SPARC Subroutines
- Open and Closed Subroutines
- Call and Return
- Parameter Passing
- Register Organization
- Stack Frames
- Calling Conventions
- Return Conventions
- Returning structs
- Pointer Arguments
Open Subroutines
- Macros
- Defined using m4, a macro assembler, C #define macros,
C++ "inline" directives
- No code is produced for the subroutine
- The code is in-lined at the point of "call"
- Very efficient, very flexible
- Cannot be used recursively
- Could lead to large code
Open Subroutine (Macro) Examples
- C #define macros
- #define max(a, b) (((a)>(b))?(a):(b))
- cmul macro
- cmul(%l0, 100, %g1, %l0) expands to:
(100[10] = 64[16] = 0110 0100[2])
sll %l0, 2, %l0
sll %l0, 3, %g1
sub %l0, %g1, %l0
sll %g1, 2, %g1
add %l0, %g1, %l0
Closed Subroutines
- "functions", "procedures", "methods"
- Defined using labels (for entry point), ret to exit
- Code is produced for the subroutine
- call is used to go to the subroutine
- Less efficient, less flexible, more general
- Can be used recursively
- Compact code
Call to a Label
- call .mul places the return address into
o7, and jumps to .mul
- the instruction after call (the instruction in the
delay slot) is executed before the branch
- (no "annulled" calls)
- if call is at label x:, return address is
x + 8
- first instruction in a function is usually save
SPARC registers
- The SPARC programming model has 32 (32-bit) general purpose registers:
- 8 global (g0..g7, r0..r7, r0 is always zero)
- 8 output (o0..o7, r8..r15, o6 is stack pointer, o7 is
return address of called subroutines)
- 8 local (l0..l7, r16..r23)
- 8 input (i0..i7, r24..r31, i6 is frame pointer, i7 is return address)
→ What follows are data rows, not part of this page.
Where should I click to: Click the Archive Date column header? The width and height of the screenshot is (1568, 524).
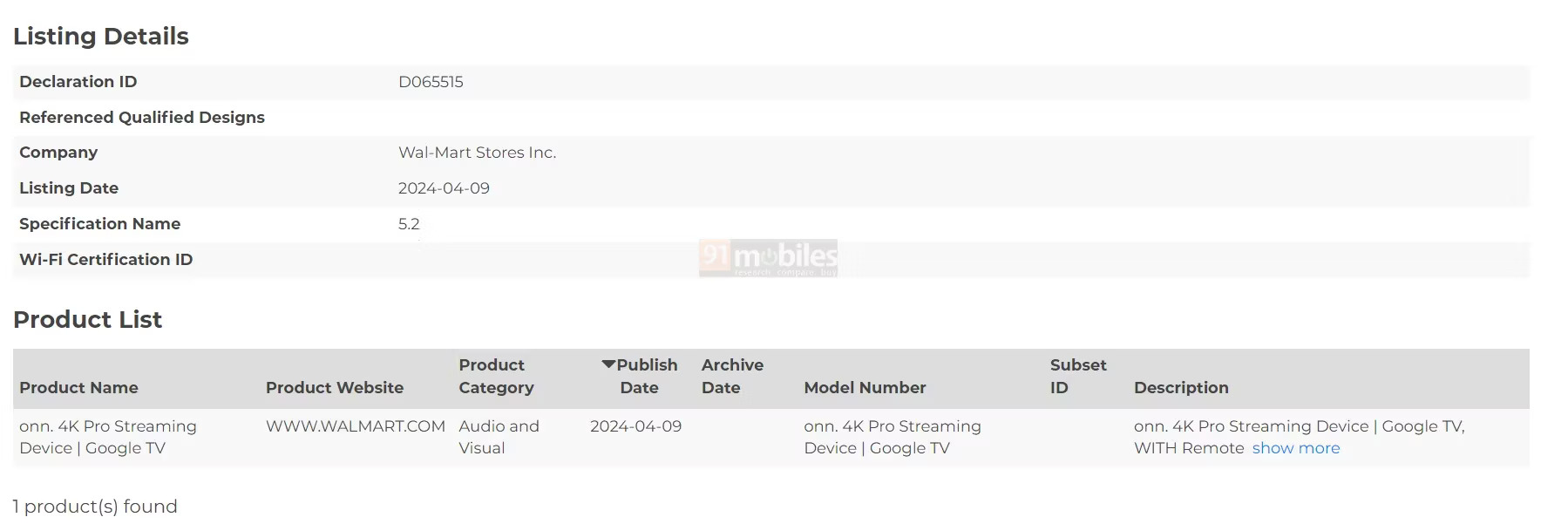click(732, 377)
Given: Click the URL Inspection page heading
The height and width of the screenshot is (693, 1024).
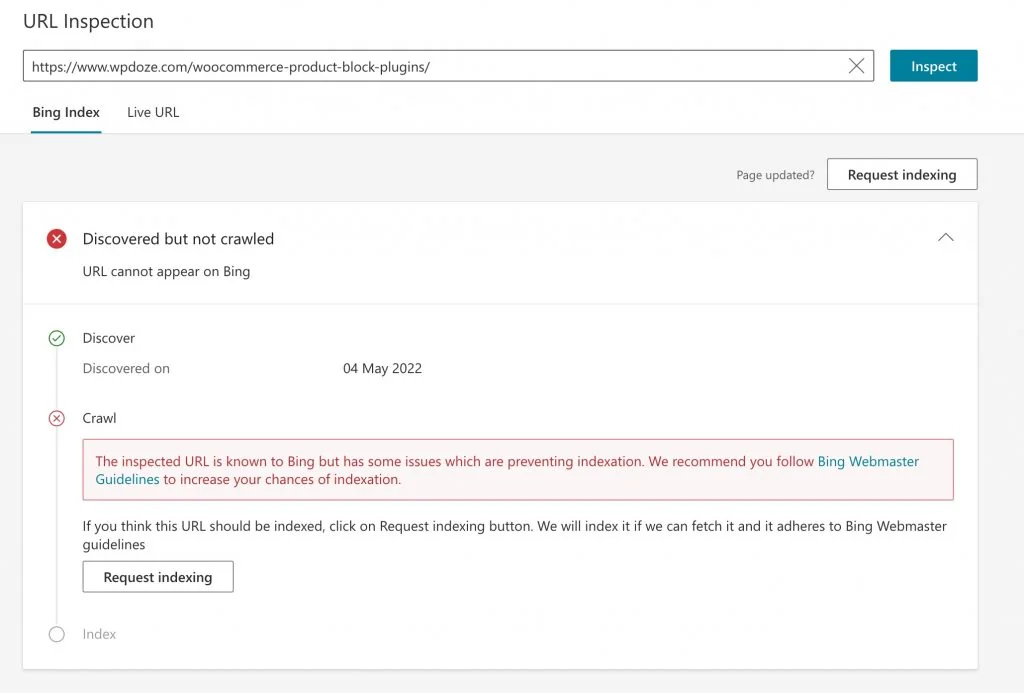Looking at the screenshot, I should pos(88,21).

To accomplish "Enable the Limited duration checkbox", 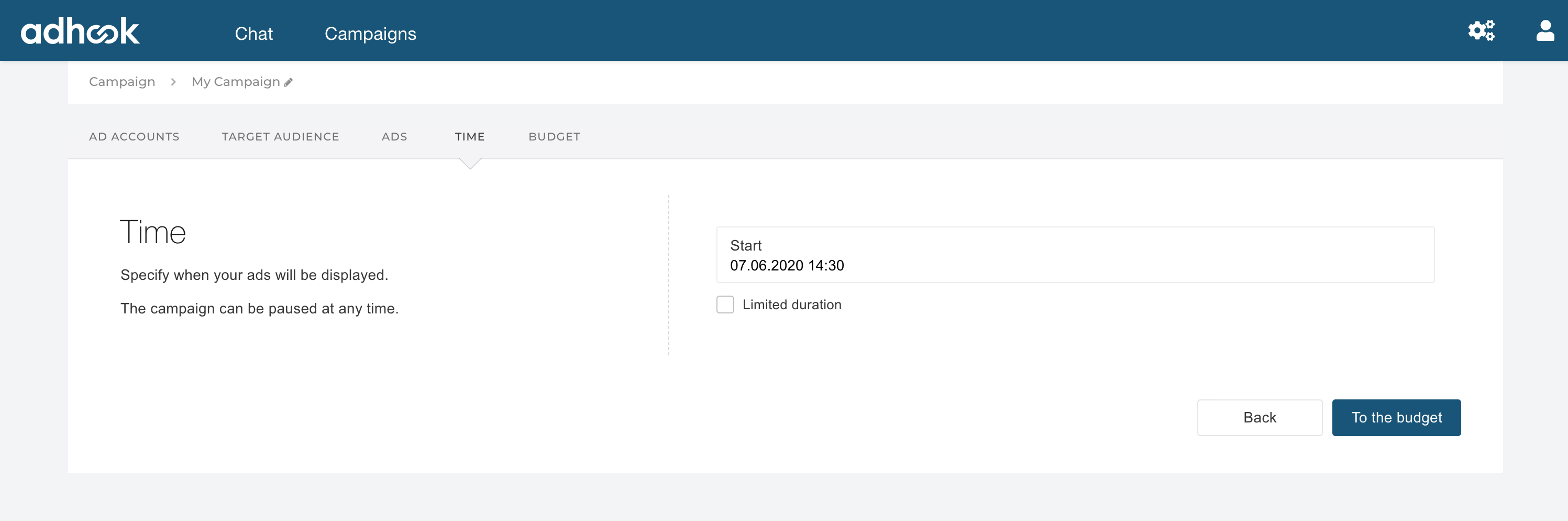I will click(x=725, y=305).
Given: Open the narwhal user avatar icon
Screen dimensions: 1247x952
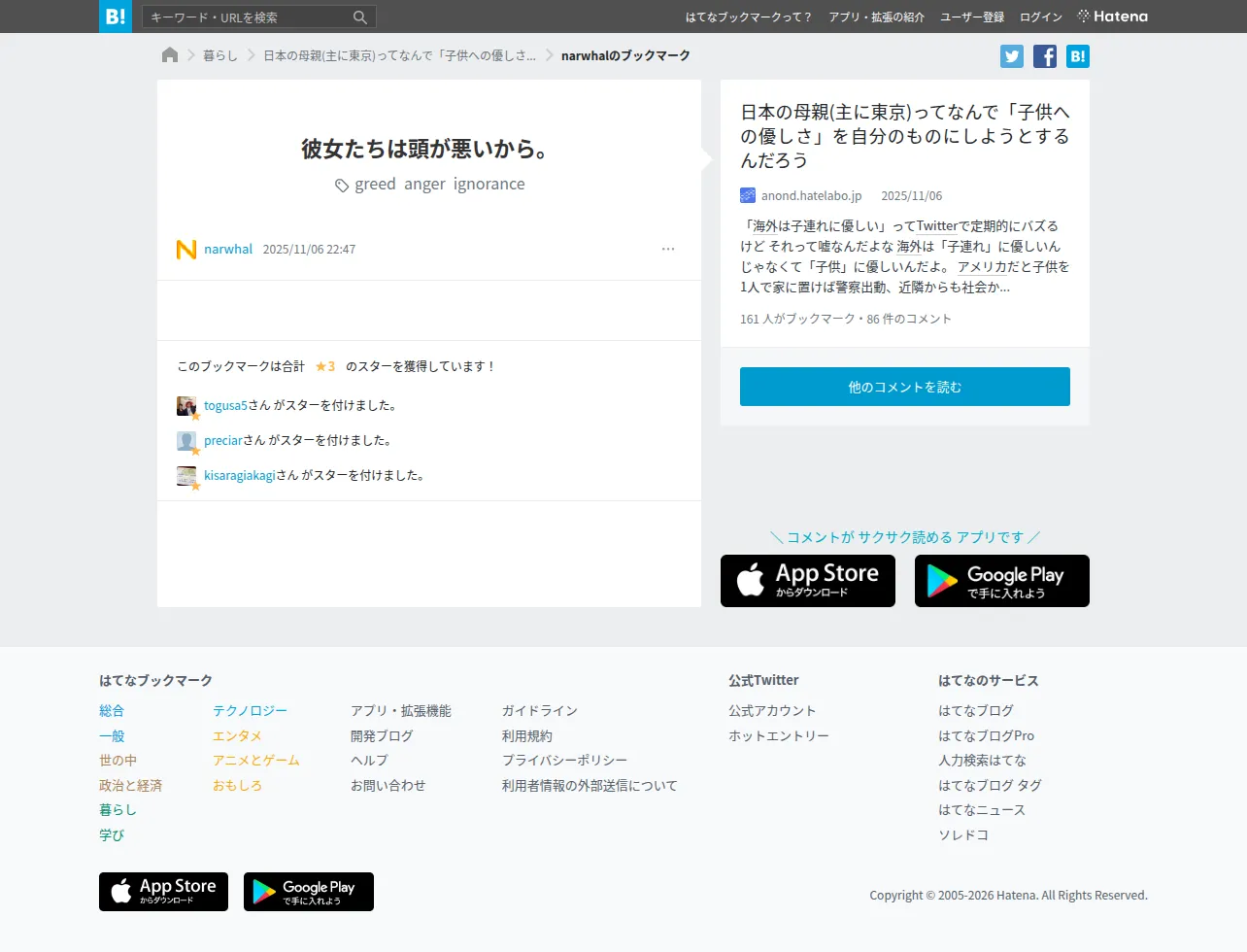Looking at the screenshot, I should pyautogui.click(x=186, y=250).
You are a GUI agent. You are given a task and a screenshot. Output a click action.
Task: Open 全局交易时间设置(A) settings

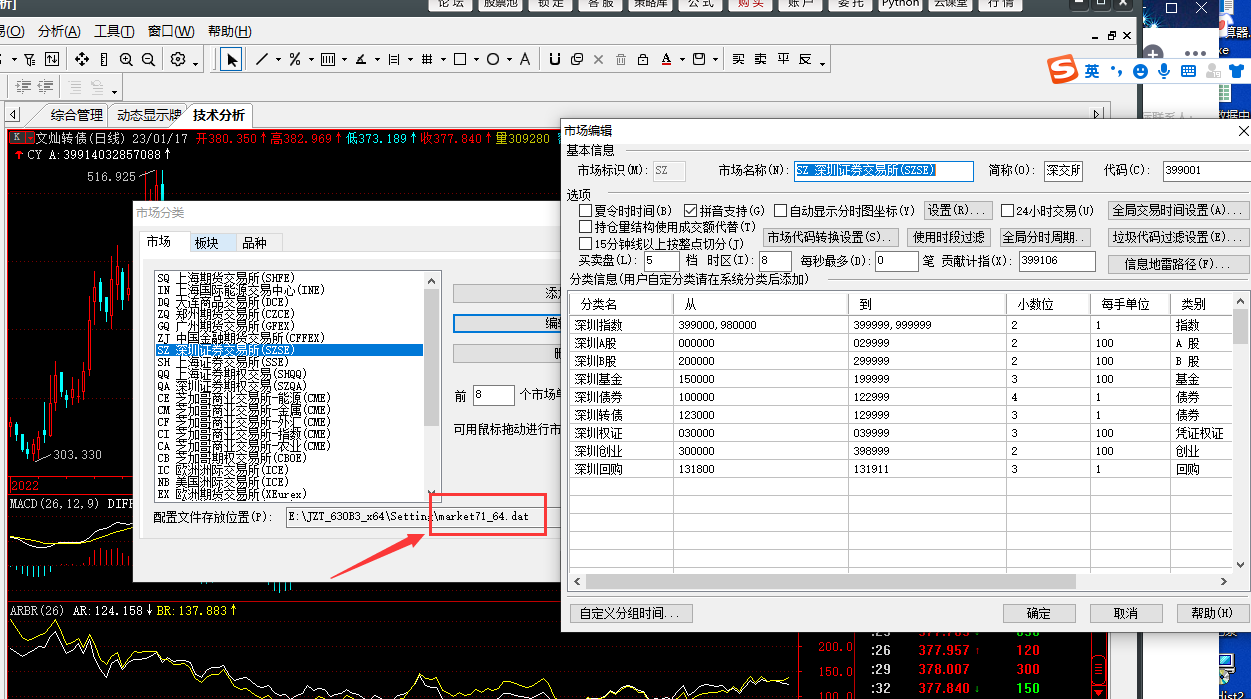coord(1178,211)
- The SPARC hardware actually has 128 (32-bit) registers
- The global registers are shared
- All other registers are relative to a window pointer (CWP,
Current Window Pointer)
save
- save moves the CWP by 16 registers so:
- The caller's input and local registers become unavailable
- The caller's output registers are mapped to input registers
- The subroutine has a fresh set of local and output registers
- Note %sp (%o6) is mapped to
%fp (%i6)
restore
- restore moves the CWP back by 16 registers so:
- The callee's local and output registers become unavailable
- The callee's input registers are mapped back to output registers
- The caller's local and output registers are restored
Deep calls
- 128 registers (8 sets) is nice, but can be exhausted at a call
nesting level of 7
- Call the register sets A (oldest, outermost), B, C, D, E, F, G, H
(newest, innermost)
- a save when all register sets are in use:
- saves the 16 input/local registers from A
- into the 64 bytes pointed to by B's stack pointer, and
- shifts everything down to make room for J's registers
- the hardware actually traps to the OS which does all of the above
and returns
- the converse happens on an underflow (only on restore)
Code Example
void f (int a, int b, int c) {
...
}
...
f(1, 99, 77)
...
f: save %sp, -64, %sp
! a is in i0, b in i1, c in i2
...
ret
restore
...
! put 1 in o0, 99 in o1, 77 in o2
call f
delay slot instruction
...
Call and Return
- jmpl r1 r2/imm r3 places the return address into
r3, and jumps to r1 + (r2/imm)
- call label is a native instruction
- call %r1 is jmpl %r1 %g0 %o7, i.e. jmpl %r1 %o7
- ret is jmpl %i7+8 %g7
Arguments
- Arguments can be:
- on the stack (slow, but any number of arguments is OK)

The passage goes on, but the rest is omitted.